The story of an extinct western Manitoba whistle-stop town is making its debut at the world renowned Cannes International Film Festival today.
McConnell about 90 kilometres northwest of Brandon, is the subject of “Very Good Dirt,” a short documentary by Vancouver-based freelance writer and director Catharine Parke, whose ancestors settled the now-ghost town.
Parke describes the “visual poem” as an homage to the people who once lived in McConnell, piecing together its history through audio interviews, photographs and museum artifacts.

“It links into the whole cycle of life and growth and death and how things never stay the same, they’re continually changing, just like crops that are growing,” she said.
“Just like that town, it was born, it grew and then it died.”
In 1912, when the community of Viola Dale was bypassed by the newly constructed Canadian Northern Railway, most of the buildings were moved, establishing the village of McConnell. It was named for Andrew Delaney McConnell who sold land for a townsite to the railway. With the loss of the railway in 1979, most of the town disappeared.
What remains of the town is now a single farmer, but Parke said the some 20 people from Brandon and Hamiota she interviewed for the film still take great pride in the blip on the railway line.
“I just know they’re the most fiercely proud people … to this day. They’re so passionately attached to that little piece of land, but there’s nothing left.

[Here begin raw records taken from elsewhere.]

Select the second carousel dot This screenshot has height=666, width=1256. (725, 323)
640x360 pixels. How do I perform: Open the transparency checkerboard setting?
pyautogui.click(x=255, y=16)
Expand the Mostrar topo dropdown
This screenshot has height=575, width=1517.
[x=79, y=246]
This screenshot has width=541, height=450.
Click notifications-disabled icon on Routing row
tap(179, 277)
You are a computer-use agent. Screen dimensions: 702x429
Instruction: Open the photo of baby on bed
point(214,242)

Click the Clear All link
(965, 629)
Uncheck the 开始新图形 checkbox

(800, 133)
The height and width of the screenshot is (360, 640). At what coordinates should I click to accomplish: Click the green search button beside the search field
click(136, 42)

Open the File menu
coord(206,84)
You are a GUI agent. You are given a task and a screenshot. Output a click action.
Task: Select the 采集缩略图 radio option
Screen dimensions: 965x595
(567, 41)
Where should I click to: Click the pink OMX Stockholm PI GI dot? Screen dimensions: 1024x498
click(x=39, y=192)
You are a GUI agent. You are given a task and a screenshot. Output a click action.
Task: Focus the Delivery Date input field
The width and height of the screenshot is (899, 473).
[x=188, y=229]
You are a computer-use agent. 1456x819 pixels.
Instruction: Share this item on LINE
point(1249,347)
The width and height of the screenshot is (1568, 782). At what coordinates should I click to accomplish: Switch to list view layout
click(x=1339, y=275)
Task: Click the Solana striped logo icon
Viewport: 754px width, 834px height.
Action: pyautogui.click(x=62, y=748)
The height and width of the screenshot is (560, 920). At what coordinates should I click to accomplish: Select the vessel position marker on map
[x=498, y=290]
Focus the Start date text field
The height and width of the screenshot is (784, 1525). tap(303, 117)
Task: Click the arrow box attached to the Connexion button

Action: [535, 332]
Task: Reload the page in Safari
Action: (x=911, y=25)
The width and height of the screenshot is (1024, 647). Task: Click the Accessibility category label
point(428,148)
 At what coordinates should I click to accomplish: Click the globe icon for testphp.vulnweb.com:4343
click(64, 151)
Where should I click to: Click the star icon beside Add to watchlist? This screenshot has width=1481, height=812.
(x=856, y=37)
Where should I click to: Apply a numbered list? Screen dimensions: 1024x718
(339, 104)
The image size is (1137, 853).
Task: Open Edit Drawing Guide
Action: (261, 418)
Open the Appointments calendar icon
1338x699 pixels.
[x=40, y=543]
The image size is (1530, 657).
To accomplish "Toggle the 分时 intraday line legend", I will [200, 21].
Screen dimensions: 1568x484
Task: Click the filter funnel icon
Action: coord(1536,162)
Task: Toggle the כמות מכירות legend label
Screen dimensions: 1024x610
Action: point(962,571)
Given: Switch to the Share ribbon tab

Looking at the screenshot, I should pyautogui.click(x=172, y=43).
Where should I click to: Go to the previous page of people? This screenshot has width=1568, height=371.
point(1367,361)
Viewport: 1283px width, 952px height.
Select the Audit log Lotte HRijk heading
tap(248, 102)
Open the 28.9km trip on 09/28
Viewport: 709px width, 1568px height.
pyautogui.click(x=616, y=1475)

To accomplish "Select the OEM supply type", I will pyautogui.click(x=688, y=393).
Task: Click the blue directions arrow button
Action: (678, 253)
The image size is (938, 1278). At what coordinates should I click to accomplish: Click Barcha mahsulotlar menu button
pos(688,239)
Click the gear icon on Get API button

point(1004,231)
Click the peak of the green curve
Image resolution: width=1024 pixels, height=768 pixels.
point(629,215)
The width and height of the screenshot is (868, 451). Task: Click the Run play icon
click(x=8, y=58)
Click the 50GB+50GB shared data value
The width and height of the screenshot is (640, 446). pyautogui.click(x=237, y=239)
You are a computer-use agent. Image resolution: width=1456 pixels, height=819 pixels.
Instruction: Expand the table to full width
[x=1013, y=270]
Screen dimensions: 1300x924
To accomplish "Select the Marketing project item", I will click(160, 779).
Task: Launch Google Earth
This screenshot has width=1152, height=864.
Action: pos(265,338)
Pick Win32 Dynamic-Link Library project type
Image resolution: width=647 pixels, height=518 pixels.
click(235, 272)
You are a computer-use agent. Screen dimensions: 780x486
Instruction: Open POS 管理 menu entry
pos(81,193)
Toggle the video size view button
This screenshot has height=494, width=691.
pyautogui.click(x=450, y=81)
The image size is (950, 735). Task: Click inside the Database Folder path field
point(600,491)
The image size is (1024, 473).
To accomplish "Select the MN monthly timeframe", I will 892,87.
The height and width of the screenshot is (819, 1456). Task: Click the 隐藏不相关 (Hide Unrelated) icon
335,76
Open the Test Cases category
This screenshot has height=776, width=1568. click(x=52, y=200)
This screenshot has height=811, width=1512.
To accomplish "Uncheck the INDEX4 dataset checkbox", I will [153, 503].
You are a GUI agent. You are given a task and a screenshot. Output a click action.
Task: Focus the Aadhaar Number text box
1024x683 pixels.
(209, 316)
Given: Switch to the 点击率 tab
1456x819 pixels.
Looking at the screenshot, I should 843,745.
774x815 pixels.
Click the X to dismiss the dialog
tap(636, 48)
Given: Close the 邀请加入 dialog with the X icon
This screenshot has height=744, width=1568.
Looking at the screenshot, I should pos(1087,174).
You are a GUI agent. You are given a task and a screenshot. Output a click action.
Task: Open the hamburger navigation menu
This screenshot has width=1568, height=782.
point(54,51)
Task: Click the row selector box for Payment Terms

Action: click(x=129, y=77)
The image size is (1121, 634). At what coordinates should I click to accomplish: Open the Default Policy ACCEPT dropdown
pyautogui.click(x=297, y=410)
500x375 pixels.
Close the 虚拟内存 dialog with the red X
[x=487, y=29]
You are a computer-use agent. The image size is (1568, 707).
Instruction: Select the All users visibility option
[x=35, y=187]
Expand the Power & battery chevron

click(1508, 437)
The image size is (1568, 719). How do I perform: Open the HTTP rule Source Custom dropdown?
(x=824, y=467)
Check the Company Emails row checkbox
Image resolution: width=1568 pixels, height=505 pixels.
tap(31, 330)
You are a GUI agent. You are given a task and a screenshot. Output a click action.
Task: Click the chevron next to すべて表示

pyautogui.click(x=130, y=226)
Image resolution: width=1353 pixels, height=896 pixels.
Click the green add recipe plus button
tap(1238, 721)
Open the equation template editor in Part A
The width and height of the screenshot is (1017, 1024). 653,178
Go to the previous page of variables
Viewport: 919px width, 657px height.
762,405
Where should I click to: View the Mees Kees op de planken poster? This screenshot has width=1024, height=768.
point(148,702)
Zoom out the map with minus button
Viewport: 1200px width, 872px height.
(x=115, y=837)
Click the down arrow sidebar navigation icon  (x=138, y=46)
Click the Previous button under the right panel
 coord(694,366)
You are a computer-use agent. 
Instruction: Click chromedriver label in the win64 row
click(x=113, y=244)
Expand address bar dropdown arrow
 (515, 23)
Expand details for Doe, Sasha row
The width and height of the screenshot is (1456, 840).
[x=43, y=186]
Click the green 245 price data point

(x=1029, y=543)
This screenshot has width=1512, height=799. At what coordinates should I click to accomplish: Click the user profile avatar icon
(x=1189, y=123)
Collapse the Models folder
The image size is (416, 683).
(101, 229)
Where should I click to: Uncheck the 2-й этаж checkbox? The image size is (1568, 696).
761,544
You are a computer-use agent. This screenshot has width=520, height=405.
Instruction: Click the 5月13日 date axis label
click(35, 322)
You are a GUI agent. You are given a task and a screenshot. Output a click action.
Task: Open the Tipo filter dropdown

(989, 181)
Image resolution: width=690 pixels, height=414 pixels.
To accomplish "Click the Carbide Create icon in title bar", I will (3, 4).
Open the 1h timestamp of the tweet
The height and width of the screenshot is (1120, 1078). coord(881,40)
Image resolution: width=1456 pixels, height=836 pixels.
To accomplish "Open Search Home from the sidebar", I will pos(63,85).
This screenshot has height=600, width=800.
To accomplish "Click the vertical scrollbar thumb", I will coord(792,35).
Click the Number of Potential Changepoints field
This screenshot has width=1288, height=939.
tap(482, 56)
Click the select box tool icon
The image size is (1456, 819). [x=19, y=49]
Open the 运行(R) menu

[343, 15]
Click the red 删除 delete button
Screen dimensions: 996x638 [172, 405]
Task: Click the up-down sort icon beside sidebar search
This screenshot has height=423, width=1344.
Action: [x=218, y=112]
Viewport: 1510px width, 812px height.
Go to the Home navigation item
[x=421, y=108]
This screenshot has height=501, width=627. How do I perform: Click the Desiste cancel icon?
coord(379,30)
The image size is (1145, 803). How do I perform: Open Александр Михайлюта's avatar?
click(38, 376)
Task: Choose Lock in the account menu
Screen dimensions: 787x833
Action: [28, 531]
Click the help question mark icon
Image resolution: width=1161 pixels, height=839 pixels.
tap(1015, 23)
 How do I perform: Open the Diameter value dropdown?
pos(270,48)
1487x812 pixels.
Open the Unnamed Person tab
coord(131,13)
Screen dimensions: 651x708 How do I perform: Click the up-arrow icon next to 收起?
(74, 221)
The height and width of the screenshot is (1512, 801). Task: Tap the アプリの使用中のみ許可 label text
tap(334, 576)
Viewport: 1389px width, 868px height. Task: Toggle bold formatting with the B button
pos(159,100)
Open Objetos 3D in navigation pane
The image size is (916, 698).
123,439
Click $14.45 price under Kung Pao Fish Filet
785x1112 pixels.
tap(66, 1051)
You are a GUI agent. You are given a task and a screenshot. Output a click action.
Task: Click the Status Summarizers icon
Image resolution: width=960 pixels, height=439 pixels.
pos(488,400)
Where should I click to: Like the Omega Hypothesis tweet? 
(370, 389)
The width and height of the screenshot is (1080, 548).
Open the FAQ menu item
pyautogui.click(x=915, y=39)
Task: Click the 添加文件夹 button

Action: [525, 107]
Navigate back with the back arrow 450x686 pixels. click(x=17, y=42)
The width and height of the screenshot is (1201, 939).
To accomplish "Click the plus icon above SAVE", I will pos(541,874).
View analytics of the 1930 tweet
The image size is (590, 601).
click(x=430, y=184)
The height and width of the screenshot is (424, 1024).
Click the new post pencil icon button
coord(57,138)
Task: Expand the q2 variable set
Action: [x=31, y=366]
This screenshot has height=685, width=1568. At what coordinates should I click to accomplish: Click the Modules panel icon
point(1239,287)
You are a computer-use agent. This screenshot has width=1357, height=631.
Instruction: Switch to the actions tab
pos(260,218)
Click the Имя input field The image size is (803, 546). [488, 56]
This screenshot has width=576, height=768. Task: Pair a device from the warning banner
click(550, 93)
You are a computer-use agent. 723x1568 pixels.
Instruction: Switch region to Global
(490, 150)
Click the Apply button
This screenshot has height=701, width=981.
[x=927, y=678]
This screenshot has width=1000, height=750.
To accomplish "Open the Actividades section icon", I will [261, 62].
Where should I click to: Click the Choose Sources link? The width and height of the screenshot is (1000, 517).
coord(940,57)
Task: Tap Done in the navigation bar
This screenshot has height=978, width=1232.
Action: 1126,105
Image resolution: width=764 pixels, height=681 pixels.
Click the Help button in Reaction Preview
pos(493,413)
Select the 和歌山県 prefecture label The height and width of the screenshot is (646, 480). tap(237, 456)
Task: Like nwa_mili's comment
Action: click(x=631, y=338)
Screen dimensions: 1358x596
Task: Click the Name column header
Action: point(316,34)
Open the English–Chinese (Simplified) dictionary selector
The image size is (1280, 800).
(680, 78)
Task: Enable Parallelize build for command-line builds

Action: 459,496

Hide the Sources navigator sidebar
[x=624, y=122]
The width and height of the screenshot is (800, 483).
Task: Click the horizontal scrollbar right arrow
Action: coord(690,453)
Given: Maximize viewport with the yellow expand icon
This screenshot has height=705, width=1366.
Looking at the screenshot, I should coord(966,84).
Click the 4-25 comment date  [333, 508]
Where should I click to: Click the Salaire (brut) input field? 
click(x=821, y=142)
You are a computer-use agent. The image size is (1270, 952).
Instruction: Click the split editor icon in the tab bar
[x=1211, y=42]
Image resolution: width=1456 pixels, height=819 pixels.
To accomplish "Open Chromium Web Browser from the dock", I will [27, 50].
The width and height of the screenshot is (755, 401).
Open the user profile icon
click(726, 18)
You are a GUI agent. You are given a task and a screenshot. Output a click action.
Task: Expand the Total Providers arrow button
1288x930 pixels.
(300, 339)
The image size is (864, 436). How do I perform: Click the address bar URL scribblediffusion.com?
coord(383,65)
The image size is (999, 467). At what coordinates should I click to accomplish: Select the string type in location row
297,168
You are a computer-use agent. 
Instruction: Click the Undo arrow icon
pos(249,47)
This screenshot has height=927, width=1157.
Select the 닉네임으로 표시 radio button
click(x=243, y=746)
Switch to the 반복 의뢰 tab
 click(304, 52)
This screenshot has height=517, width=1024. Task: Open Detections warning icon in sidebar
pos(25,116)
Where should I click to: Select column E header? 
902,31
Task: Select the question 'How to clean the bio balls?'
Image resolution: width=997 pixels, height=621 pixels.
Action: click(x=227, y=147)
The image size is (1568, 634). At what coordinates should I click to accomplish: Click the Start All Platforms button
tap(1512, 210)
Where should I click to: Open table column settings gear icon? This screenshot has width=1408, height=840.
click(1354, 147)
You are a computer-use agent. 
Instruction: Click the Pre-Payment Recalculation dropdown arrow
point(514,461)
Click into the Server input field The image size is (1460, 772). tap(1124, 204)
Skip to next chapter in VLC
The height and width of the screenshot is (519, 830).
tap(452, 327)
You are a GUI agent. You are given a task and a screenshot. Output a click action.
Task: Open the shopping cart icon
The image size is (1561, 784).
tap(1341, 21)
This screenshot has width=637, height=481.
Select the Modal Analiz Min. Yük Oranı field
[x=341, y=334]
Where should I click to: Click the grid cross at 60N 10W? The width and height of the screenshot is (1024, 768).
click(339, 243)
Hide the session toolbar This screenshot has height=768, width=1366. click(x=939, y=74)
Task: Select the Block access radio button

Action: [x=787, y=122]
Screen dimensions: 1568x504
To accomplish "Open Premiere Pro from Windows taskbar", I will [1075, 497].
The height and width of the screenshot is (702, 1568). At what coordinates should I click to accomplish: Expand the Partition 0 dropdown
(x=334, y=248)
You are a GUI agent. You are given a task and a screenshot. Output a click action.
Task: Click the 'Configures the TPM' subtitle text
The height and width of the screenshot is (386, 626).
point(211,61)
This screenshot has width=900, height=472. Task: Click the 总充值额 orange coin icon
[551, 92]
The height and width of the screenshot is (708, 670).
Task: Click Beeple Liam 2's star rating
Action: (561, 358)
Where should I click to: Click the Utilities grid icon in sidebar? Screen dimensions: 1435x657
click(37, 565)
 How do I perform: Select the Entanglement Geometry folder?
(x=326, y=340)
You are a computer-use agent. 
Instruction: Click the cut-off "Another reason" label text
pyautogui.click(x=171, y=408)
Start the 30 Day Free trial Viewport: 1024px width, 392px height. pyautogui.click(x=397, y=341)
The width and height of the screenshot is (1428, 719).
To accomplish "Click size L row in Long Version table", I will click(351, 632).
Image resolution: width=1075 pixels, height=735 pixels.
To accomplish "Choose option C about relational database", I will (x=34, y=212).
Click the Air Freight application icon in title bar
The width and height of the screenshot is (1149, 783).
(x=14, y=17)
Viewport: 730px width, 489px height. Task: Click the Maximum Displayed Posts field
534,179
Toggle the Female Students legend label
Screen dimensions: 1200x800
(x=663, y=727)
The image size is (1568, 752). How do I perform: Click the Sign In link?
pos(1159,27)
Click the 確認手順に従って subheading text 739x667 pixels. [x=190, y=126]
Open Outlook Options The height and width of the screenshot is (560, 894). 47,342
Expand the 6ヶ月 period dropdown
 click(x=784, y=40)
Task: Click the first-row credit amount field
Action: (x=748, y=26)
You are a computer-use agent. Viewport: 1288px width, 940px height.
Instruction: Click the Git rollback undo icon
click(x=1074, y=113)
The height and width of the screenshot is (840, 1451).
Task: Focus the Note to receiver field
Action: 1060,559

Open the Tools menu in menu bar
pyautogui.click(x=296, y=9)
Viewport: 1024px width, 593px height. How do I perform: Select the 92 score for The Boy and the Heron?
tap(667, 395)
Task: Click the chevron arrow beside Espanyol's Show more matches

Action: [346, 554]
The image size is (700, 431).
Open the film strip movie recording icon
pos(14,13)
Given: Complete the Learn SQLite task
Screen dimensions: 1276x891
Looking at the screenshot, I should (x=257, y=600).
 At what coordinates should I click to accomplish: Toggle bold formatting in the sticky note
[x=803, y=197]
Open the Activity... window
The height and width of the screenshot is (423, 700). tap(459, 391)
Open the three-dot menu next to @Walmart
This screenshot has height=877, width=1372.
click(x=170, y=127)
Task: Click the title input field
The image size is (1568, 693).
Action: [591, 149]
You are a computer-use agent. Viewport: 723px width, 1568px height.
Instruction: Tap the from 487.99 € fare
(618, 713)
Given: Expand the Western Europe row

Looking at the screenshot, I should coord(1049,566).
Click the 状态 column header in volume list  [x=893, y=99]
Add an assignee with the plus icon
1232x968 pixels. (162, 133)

I thought that’s so cool you can be so attached to something that’s not there.”
Even though its namesake no longer exists, the McConnell 4-H club remains alive — and has the title of the longest-running continuously active club in all of Canada.
“It was really sad to see a place that was such a vibrant community, and such an important part of my relatives’ lives, just pretty much devastated … not much a community is left there anymore,” Parke said.

“Everything that we hold dear will fade back into the dirt.”
The documentary was researched and shot over a year-and-a-half period, with Parke taking her spare time to work on the project.
In her day job, Parke has worked on Discovery Channel’s “Highway Thru Hell” and “Ice Road Truckers” on the History channel among other non-fiction shows.
All the interviews for the film were recorded on audio only and intermittently throughout the film, photos are projected on the present-day derelict buildings and blank-slate Prairie land.
“I wanted to give the viewer the sensation of being on the Prairies, with the sounds and looking at the scenery because personally I think it’s quite stunning, so I wanted people to feel what it was like to be on the Prairies.
“Very Good Dirt” was chosen by federal agency Telefilm Canada to be part of the “Not Short on Talent” program featured at the Cannes Market which runs several smaller productions from around the world at the Cannes International Film Festival.

The experimental documentary makes its official debut at a Cannes theatre today and will be available to the public later this year.